SAEW is generated by electrolysis of a weak salt solution, or 0.2 % sodium chloride (NaCl) and tap water. Our recent experimental study of perforated peritonitis in rats demonstrated that peritoneal lavage with SAEW had no adverse effects, it reduced the bacteria count in the ascitic fluid more effectively than saline, and its use resulted in a significantly increased survival rate [5]. Thus, to confirm its efficacy and safety for peritoneal lavage to reduce the risk of of SSI and residual abscess, we conducted this randomized controlled study of children with perforated appendicitis.
Materials and methods
The subjects of this study were 44 children who underwent appendectomy for perforated appendicitis with extensive or panperitonitis, between 2008 and 2012, at our affiliated hospitals. Patients were allocated randomly to one of two treatment groups: Group S (saline group; n = 20; 16 boys and 4 girls, ranging in age from 4 to 11 years) or Group E (SAEW group; n = 24; aged 3–14 years, 12 boys and 12 girls, ranging in age from 3 to 14 years). Informed consent was obtained in writing from the parents of all patients in the study. Thirty-four patients were excluded from the study because some had received antibiotics before the operation and some had required antibiotics for massive abscess formation to be resected primarily with appendectomy. There was no significant difference in the WBC count (15.8 ± 4.1 × 103 vs. 15.2 ± 6.1 × 103) and CRP value (11.5 ± 7.1 vs. 9.7 ± 5.3 mg/dl) between Groups S and E. The abdominal wall was disinfected with povidone iodine, and laparotomy was performed via a pararectal incision, saving the muscle layers, followed by appendectomy, carried out in the same manner in both groups. After appendectomy, the peritoneal cavity was lavaged with 100 ml/kg saline or SAEW, in Groups S and E, respectively. The peritoneum and fascia were closed with continuous and interrupted monofilament absorbable sutures, respectively. After closure of the fascial layer, the wound was washed out with 200 ml saline or SAEW in Groups S and E, respectively, and the skin was sutured. A drain was not placed in the peritoneal cavity or subcutaneously. Cefmetazole, 100 mg/kg/day, was given initially to both groups, which was replaced by the most sensitive antibiotics after identification of causative pathogens. If the WBC and CRP showed a steady decline, antibiotics were discontinued on postoperative day (POD 5), and if not, they were continued for another 2 days. Laboratory studies were done routinely before surgery and on PODs 1, 3, and 7. The incidences of postoperative intraperitoneal abscess formation, wound infection, duration of pyrexia (defined as a body temperature of 38 °C or higher), duration of a serum level of C-reactive protein higher than 1 mg/dl, leukocytosis (defined as a WBC count of more than 10,000/cm3), and length of hospital stay were compared between the groups. SSI was defined as an infection at the operation site, occurring up to 30 days after surgery [3], with confirmed causative pathogen(s) identical to those of the appendicitis.
SAEW was generated by electrolysis of tap water containing 0.2 % NaCl with a Model OXILYZER OXM-01A (Koken, Tokyo, Japan). It had the following physicochemical properties: pH 2.5–2.7, oxidative reduction potential 1,000–1,1000 mV, with available chlorine (hypochlorous acid) concentration 40 ppm or 1.2 mM.
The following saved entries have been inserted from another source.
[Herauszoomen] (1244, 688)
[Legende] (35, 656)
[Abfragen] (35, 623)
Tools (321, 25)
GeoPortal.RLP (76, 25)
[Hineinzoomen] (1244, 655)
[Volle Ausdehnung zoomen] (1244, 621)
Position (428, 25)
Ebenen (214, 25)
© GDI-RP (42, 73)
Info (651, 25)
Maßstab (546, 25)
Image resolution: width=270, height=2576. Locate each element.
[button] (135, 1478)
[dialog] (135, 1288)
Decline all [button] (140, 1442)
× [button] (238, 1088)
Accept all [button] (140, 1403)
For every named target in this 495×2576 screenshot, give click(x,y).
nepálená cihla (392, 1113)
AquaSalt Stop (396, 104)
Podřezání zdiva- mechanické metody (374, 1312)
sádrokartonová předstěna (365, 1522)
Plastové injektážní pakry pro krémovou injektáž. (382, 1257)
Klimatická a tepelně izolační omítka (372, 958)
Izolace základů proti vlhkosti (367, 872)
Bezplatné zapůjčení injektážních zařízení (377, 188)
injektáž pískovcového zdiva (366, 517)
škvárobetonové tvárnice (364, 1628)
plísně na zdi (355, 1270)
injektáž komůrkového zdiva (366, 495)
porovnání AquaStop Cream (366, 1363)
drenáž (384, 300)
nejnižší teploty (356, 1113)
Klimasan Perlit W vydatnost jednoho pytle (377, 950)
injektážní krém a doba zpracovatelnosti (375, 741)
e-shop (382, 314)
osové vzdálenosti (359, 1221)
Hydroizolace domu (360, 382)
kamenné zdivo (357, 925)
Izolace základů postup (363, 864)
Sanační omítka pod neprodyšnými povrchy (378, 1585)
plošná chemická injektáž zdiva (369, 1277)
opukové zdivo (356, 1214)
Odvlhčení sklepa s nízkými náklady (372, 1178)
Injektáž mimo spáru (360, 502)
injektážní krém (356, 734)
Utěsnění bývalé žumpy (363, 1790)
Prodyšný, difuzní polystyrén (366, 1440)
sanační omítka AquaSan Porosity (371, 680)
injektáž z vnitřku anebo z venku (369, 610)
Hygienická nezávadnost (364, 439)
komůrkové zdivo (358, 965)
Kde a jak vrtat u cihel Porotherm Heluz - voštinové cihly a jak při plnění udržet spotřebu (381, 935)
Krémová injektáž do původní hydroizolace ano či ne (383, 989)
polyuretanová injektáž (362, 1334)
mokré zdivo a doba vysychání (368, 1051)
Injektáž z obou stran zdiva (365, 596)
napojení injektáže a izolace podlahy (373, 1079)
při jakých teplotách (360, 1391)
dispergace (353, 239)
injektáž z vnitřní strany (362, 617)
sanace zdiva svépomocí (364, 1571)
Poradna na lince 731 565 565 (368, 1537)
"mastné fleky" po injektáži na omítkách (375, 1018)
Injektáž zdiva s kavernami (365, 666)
This study was approved by the Ethical Committee of Osaka Medical Center and Research Institute for Maternal and Child Health (# 224). Statistical analysis was performed by the Chi square test, with significance defined as p < 0.05.
Results
No changes in vital signs were observed during peritoneal lavage with SAEW and no adhesive intestinal obstruction developed in any of the Group E patients. The dominant pathogenic bacteria detected were almost exclusively anaerobic or facultative anaerobic bacteria, such as Escherichia coli and Bacteroides fragilis. There was no difference between Groups S and E in the exponential reduction in the bacterial count after peritoneal lavage (3.8 ± 1.7 vs. 3.8 ± 2.3, respectively), or in the bacterial evanescence ratio of ascitic fluid after lavage (11.1 vs. 15.8 %, respectively). A residual intraperitoneal abscess developed in one patient from each group (5.0 vs. 4.2 %, respectively). The residual abscess in the patient from Group E developed on POD 12 and the pathogenic bacteria was solely E. coli, whereas that in the patient from Group S developed on POD 3 and the pathogenic bacteria included two species of peptostreptococcus as dominant pathogens; namely, B. fragilis, Y-hemolytic Streptococcus, and E. coli. These abscesses were treated with drainage and resolved by PODs 22 and 24, respectively. SSI occurred as abscess formation at the incision sites between PODs 4 and 7, in four patients from Group S and none from Group E. Therefore, the incidence of SSI was significantly lower in Group E than in Group S, at 0 % vs. 20 %, respectively (P < 0.05). Multiple bacterial species were cultured from the SSIs; however, the dominant pathogenic bacteria were exclusively anaerobic or facultative anaerobic, as E. coli in two cases and B. fragilis and Y-hemolytic Streptococcus in one each (Table 1). All of the SSIs were treated with SAEW lavage twice a day and resolved by POD 20. There were no differences between Groups S and E in the duration of pyrexia, at 0.8 ± 1.3 vs. 0.8 ± 0.9 days; positive C-reactive protein, at 5.7 ± 3.3 vs. 5.0 ± 4.2 days; leukocytosis, at 1.8 ± 3.7 vs. 1.8 ± 3.7 days; or hospital stay, at 9.4 ± 4.7 vs. 8.7 ± 4.0 days, respectively.
Discussion
Our previous experimental study revealed that peritoneal lavage with SAEW reduced the bacteria count in ascitic fluid more effectively than saline, resulting in a significantly increased survival rate compared with that of the group lavaged with saline [5]. Moreover, in our previous pilot study, no intraperitoneal abscess developed in patients whose peritoneal cavity was washed with SAEW, although the case number was small and a significant difference was obtained [4]. Therefore, in the present randomized study, we expected that peritoneal lavage with SAEW would achieve a higher bacterial evanescence ratio of ascitic fluid than achieved with saline, and that there would be a significant difference in the incidence of residual intraperitoneal abscess formation between the two groups. The fact that there was no difference in the effect of peritoneal lavage with SAEW vs. that with saline does not mean that SAEW is not more effective than saline, but rather suggests that lavage with more than 100 ml/kg saline is as effective as that with SAEW. Regarding residual abscess formation, intravenous antibiotics are considered to move into the peritoneal cavity and effectively prevent abscess formation. However, wound or subcutaneous lavage with SAEW effectively inhibited the development of SSI. This result can be explained by the low circulation of subcutaneous tissue, or insufficient exposure to intravenous antibiotics, thereby attributing the complete inhibition of SSI to effective disinfection with SAEW. Thus, we conclude that wound lavage with SAEW inhibits SSI development after appendectomy with perforated peritonitis.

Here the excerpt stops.